The property stands in a high-profile position on Westbourne Place, overlooking the harbour and opposite the WatersEdge Hotel, where I was staying last week in Cobh, and close to the Sirius Art Centre, the Commodore Hotel, the Heritage Centre and the town centre.
Further west along the shore in Cobh, the Preaching House Steps or Preacher Steps mark the steep climb up to the first Methodist chapel built in the town in 1810.
John Wesley visited Cobh, and in time the town, which was Queenstown through most of the 19th century and until 1921, reached the height of its commercial prosperity as one of the most important ports and harbours for cross-Atlantic sea traffic.
The Methodist congregation outgrew the capacity of the early Wesleyan chapel and it sold the premises in 1873, and building a new church in 1873-1875 on Westbourne Place, closer to the centre of the town and opposite Ireland’s oldest yacht club.
Reports in 1873 said the new church was being built at a cost of £3,000.
It is, perhaps, no surprise then that this is a sophisticated building for a Methodist church. It was designed to look like a classical temple, and shows high quality stone carvings and the work of skilful Victorian craft workers. The succinct classical design includes balanced proportions and simple rhythm in the windows.
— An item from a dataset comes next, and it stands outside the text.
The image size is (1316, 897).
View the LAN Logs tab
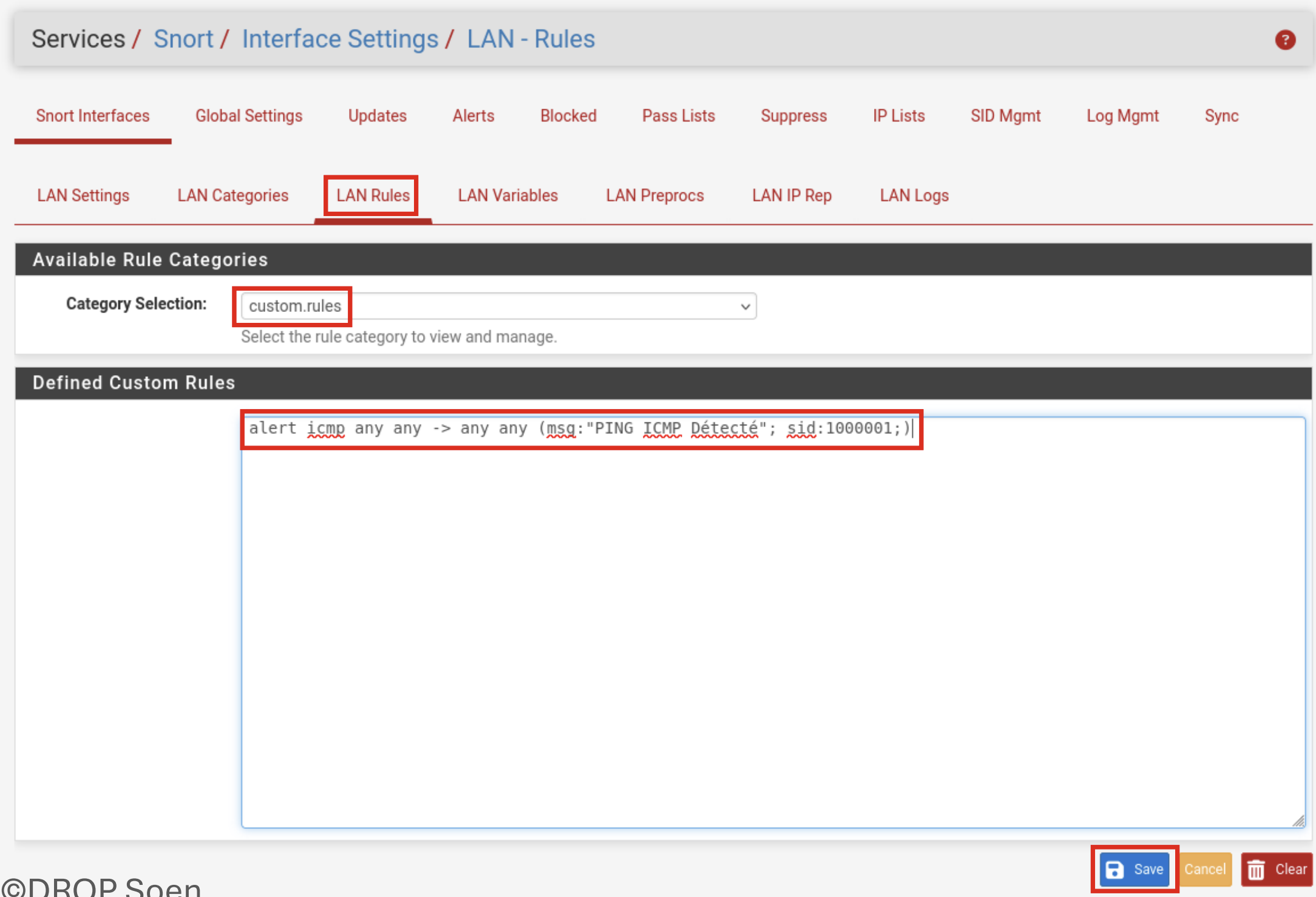pyautogui.click(x=914, y=195)
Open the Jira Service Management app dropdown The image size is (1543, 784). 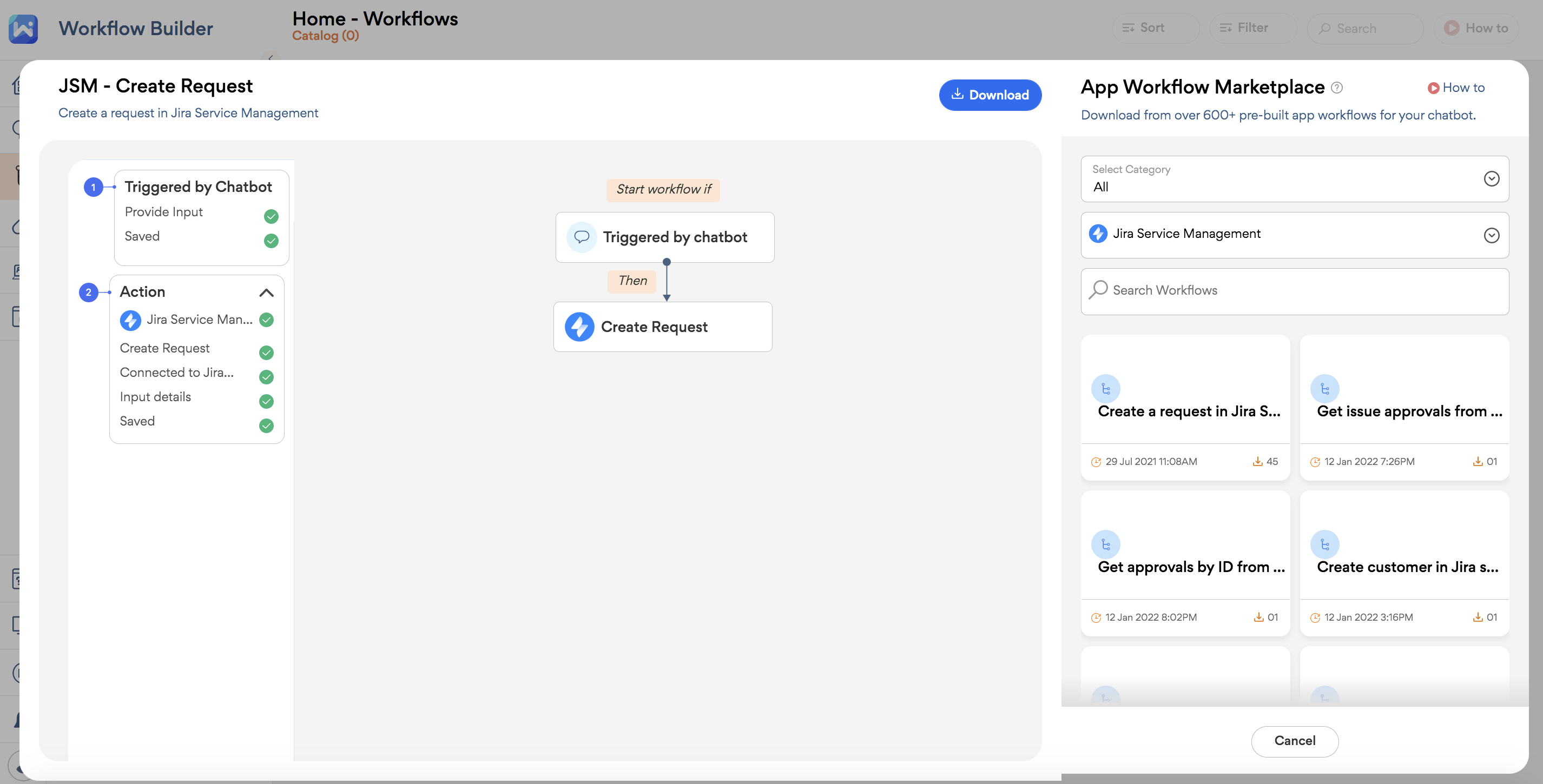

A flight of limestone steps leads up to entrance of this three-bay, three-storey former church, where the portico has rendered channel rusticated plinths, sandstone giant order Corinthian pilasters and columns that support an octagonal rendered entablature, a pediment and a cupola.
The rendered walls have quoins. The round-headed window openings have render surrounds and stained glass one-over-one pane timber sliding sash windows.
The square-headed openings on the first floor, on the east and west sides of the building, have brick surrounds and one-over-one pane timber sliding margin sash windows. The round-headed window openings on the second floor, on the east and west sides of the building, have brick surrounds and one-over-one pane timber sliding margin sash windows.
The round-headed window openings in the cupola have render surrounds and flanking, Corinthian-style engaged columns.
The pitched slate roof has a render cornice with dentils. There are cast-iron railings on the front of the building.
The architect of the church, Thomas Robjohns Wonnacott (1834-1918), was from Farnham, Surrey, and at an early stage in his life was a schoolteacher in Cornwall, becoming an architect when he was in his late 20s or early 30s. He was an active Methodist Lay Preacher and an artist.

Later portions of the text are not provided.